§ **GOAL OF THE EXERCISE**:
Locate each line below that contains the word "agent" and copy those lines in full.

Collected data:
···
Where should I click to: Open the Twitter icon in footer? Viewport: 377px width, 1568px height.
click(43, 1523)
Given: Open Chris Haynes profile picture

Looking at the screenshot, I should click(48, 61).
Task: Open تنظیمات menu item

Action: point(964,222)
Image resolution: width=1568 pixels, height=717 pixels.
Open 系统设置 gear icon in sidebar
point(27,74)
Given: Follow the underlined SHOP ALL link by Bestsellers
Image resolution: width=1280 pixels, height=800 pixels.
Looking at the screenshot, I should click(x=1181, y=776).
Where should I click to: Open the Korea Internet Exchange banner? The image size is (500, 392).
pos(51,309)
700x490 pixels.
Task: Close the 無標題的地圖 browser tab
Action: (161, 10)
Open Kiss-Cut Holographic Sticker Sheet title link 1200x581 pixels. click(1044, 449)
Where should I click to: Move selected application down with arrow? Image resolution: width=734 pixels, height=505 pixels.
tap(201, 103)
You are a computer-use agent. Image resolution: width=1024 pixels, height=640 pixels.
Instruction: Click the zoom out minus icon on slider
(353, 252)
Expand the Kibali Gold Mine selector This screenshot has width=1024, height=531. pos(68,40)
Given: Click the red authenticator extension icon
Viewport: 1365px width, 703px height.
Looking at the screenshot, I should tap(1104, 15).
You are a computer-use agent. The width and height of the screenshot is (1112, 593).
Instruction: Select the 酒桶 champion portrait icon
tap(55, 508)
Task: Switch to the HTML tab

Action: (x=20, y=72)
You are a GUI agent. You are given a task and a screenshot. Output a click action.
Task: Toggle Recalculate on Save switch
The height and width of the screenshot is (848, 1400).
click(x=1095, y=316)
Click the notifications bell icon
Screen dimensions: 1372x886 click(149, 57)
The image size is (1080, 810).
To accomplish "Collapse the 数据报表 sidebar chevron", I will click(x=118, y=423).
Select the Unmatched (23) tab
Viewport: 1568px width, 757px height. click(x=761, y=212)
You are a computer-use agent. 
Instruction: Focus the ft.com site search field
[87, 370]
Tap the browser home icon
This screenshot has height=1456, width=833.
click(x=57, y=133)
···
§ **COMPLETE OUTPUT**:
You are a computer-use agent. Image resolution: width=1024 pixels, height=640 pixels.
You are a computer-use agent. The width and height of the screenshot is (1112, 593).
You are a GUI agent. You are given a task and a screenshot. Output a click action.
You are a computer-use agent. 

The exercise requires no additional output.